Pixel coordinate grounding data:
____________________

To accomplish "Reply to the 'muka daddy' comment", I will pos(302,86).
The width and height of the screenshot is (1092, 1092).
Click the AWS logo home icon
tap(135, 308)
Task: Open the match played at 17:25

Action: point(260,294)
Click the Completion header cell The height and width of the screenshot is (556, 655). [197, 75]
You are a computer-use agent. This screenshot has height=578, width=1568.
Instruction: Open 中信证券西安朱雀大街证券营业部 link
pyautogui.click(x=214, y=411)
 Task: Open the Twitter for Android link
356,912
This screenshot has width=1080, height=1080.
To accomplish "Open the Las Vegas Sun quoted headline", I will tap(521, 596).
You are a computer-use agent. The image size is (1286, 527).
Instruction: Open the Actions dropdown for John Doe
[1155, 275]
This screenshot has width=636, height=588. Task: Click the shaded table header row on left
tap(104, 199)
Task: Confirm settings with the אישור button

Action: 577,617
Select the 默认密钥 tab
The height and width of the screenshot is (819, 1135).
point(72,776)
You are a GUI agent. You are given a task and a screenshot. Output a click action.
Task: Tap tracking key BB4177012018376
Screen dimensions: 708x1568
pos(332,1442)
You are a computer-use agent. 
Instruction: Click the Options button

____________________

TASK TO COMPLETE: Every line of the records above where the string "will" is found should be copied.

TASK OUTPUT:
To accomplish "Reply to the 'muka daddy' comment", I will pos(302,86).
To accomplish "Open the Las Vegas Sun quoted headline", I will tap(521, 596).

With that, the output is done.